Está na hora de bolar uma campanha para valer contra o alcoolismo, algo parecido com a campanha contra os males do cigarro. Será mais difícil, porque os interesses envolvidos são maiores.     Um primeiro passo seria cobrar impostos mais pesados sobre bebidas e artigos de luxo.  Para não pressionar a inflação, fazer outra coisa importante: Eliminar impostos sobre alimentos básicos e serviços essenciais.
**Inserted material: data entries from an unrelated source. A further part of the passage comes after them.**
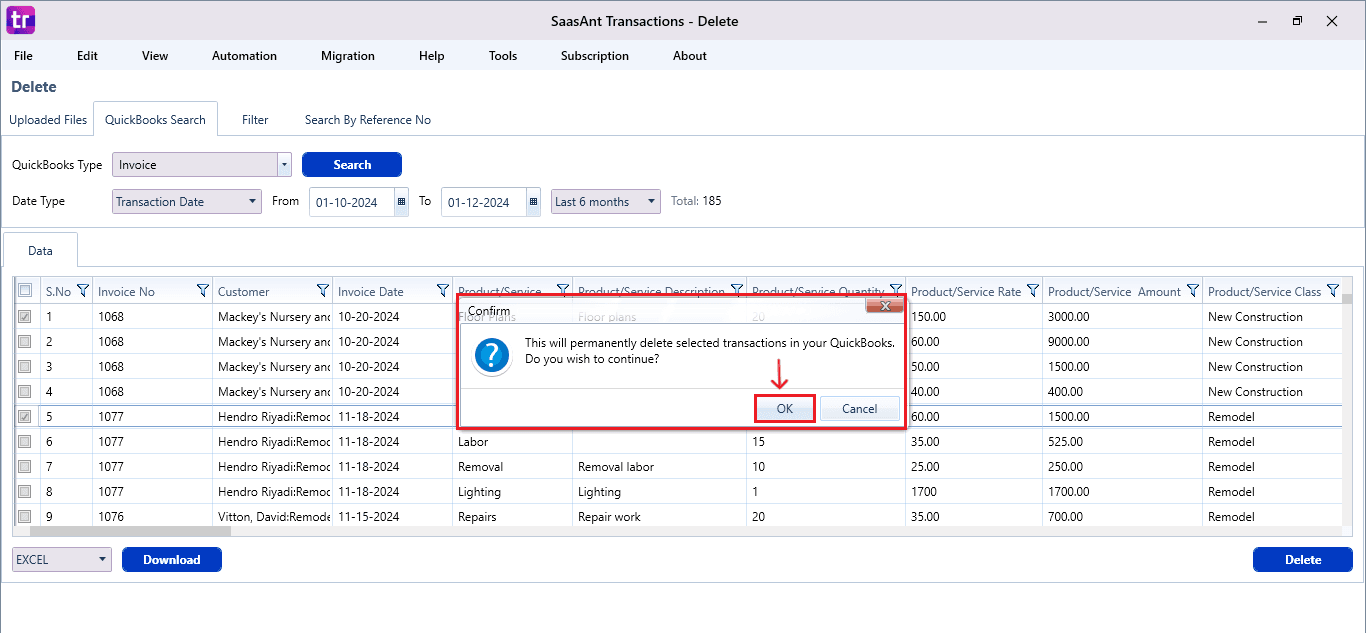
Task: Open the From date calendar picker icon
Action: (402, 202)
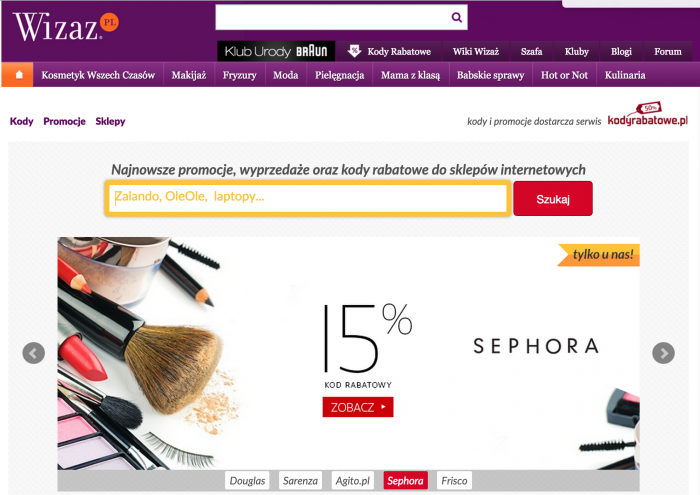Image resolution: width=700 pixels, height=495 pixels.
Task: Advance to next carousel slide arrow
Action: (x=663, y=353)
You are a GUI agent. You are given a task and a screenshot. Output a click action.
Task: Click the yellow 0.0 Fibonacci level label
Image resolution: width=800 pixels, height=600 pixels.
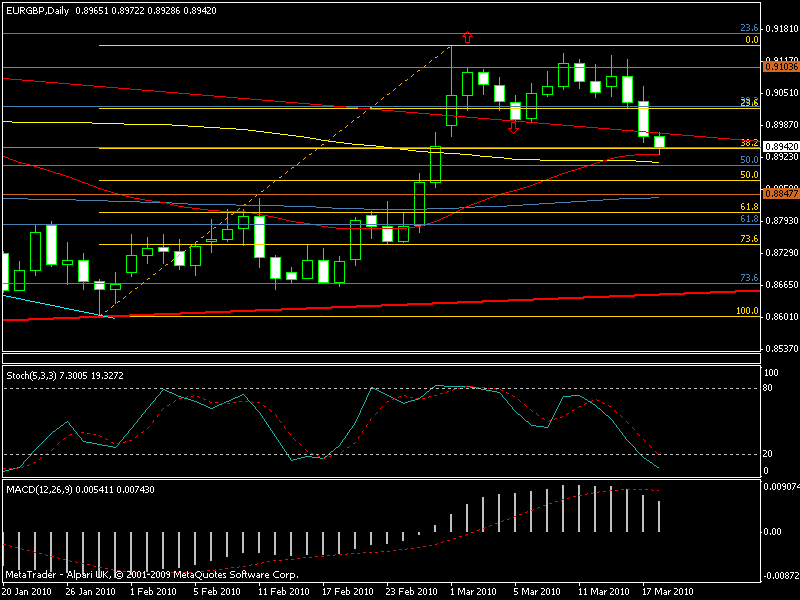(x=752, y=40)
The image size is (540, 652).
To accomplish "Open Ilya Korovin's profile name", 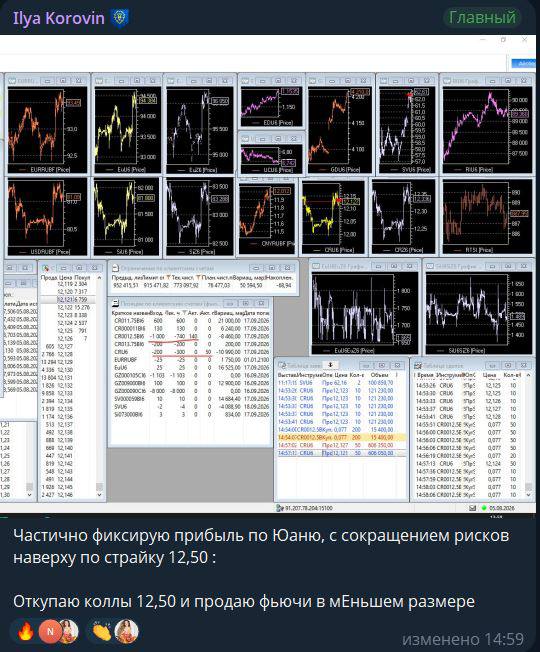I will pyautogui.click(x=59, y=18).
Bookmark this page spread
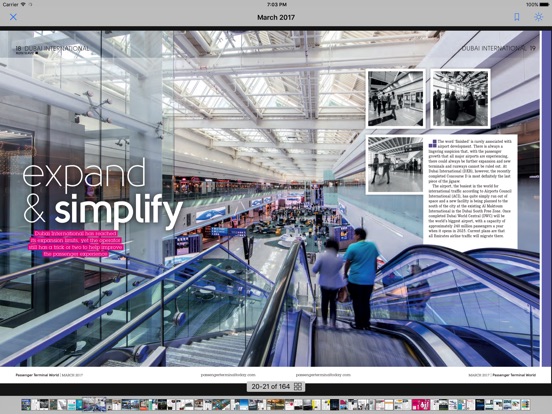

Outros estragos são causados por outras drogas que costumam ter seu início no vício da bebida e da maconha. O Governo deve entrar mais pesado contra traficantes, com a colaboração do povo que precisa estar atento e perder o medo de denunciar aqueles que estragam o futuro de tantos jovens para ganhar seu dinheiro. Mas a nossa missão mais importante não é reprimir, mas prevenir. Devemos educar os jovens para resistir às tentações dos vendedores de ilusões.

A humanidade já não tem mais muito tempo para desistir do caminho sem volta da exploração predatória dos recursos naturais.  A terra não consegue oferecer a todos uma vida de rico. Sem mudanças radicais de mentalidades e atitudes teremos conflitos piores que todas as guerras do passado. Devemos aprender a colocar o bem comum da humanidade inteira acima dos interesses de cada pessoa, ou de classes ou nações.

Estamos num tempo de pregadores milagreiros que prometem cura e prosperidade para seus adeptos, numa volta à mentalidade do Antigo Testamento que esperava de Deus prêmios terrenos para os fiéis e castigos para os outros. Falsos profetas ensinam que ter fé seria esperar de Deus a solução dos problemas, em vez de cada um fazer a sua parte para colaborar com Deus na construção de um mundo melhor para todos.

 Quanto aos que acham que Deus deveria fazer mais intervenções diretas do seu poder divino para resolver as dificuldades dos crentes e evitar doenças e desastres, vão aqui algumas dicas com perguntas para pensadores:

Quanto à saúde: Se não existissem doenças, quem daria valor à saúde?

Quanto ao problema da morte:  Será que a vida nesta terra seria melhor se ninguém pudesse morrer?    

Se a sua felicidade está em ter tudo que quer, ofereço uma pista para conseguir o que deseja: Para ter tudo que quer, é só querer apenas o que pode ter.

Bons serviços de saúde para todos!        Água limpa para todos!